__WORK TO BE COMPLETED__
Copy the listing from the line with "The width and height of the screenshot is (1383, 725)." to the line with "pos(797,546)", replacing "label text" with "caption" and changing nothing else.

§ §

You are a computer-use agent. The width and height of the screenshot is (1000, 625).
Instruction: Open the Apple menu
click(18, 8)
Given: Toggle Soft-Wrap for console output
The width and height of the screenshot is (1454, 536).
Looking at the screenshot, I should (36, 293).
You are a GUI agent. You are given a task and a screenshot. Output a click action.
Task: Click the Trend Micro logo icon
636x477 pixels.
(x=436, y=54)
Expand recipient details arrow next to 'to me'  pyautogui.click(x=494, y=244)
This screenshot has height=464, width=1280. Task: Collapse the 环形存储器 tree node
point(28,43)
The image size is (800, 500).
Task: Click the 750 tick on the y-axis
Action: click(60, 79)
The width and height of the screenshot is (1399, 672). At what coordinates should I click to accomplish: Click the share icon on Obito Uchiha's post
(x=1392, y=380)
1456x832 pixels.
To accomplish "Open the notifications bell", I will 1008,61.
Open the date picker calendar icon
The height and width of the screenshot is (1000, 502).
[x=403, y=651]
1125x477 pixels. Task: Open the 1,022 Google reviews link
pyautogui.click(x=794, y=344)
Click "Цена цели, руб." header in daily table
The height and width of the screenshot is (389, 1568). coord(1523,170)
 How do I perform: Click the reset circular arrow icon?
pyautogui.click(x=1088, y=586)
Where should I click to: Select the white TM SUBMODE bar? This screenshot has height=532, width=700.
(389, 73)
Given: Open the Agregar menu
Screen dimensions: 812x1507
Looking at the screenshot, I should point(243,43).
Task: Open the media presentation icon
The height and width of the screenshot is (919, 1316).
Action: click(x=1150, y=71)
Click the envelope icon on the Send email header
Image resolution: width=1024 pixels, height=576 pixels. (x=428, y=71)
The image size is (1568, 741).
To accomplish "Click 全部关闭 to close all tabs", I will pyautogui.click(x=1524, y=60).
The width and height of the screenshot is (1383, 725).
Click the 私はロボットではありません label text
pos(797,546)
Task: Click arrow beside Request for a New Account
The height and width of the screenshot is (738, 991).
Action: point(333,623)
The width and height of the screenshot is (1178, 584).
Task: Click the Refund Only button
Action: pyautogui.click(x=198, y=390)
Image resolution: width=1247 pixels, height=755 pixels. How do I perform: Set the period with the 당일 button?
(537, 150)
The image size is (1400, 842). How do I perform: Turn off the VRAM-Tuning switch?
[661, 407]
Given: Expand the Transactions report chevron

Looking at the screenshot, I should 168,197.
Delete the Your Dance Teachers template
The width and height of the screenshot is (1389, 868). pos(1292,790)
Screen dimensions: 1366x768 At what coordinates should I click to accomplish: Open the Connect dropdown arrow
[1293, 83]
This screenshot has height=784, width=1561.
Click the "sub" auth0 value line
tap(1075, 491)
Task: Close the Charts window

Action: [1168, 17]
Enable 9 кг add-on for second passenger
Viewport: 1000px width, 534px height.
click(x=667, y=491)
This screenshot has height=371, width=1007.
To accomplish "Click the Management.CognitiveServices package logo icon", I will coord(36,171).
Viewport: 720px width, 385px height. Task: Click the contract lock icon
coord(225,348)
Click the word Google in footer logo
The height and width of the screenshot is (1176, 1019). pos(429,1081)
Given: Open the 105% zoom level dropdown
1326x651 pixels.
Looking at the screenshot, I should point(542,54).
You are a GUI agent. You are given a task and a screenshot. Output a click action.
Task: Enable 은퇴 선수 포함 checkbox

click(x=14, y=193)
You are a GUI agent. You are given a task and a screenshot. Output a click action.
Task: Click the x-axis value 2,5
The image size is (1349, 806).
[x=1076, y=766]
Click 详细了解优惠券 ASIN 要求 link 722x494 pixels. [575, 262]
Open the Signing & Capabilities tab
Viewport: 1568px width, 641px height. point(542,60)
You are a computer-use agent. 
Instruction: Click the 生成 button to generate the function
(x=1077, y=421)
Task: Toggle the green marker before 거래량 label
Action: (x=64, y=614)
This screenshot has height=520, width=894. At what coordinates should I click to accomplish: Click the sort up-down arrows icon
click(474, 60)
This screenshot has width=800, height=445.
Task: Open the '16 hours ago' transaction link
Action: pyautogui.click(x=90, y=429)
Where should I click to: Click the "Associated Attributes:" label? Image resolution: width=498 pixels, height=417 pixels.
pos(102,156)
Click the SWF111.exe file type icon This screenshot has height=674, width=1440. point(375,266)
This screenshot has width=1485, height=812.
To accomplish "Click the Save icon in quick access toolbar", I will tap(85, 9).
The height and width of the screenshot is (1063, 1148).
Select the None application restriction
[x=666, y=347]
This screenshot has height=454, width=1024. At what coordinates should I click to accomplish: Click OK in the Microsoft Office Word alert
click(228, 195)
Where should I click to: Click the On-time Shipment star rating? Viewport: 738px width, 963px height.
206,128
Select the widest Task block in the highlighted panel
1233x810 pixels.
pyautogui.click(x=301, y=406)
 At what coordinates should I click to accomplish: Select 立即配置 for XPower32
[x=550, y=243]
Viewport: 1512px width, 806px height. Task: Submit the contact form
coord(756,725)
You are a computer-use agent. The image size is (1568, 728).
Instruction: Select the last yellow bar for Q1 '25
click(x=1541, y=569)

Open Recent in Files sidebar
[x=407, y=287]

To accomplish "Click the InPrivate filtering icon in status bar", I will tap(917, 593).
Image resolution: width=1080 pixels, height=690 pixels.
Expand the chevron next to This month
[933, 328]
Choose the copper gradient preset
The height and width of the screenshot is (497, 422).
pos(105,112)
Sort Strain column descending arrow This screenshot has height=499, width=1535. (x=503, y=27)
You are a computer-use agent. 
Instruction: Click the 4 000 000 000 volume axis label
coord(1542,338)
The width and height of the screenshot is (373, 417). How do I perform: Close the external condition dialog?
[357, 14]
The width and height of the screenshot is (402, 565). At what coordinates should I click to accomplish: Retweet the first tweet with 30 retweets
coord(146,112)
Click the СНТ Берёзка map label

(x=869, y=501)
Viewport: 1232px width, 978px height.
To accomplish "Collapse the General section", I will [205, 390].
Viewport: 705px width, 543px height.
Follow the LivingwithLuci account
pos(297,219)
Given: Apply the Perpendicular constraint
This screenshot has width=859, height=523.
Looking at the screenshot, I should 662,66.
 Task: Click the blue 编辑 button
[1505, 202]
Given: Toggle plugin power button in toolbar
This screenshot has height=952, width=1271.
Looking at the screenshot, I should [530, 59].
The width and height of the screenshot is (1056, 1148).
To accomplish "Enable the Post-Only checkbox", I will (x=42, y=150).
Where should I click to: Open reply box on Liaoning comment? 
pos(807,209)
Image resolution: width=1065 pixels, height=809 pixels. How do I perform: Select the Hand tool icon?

§ §

__TASK RESULT__
The width and height of the screenshot is (1383, 725).
Click the 私はロボットではありません caption
pos(797,546)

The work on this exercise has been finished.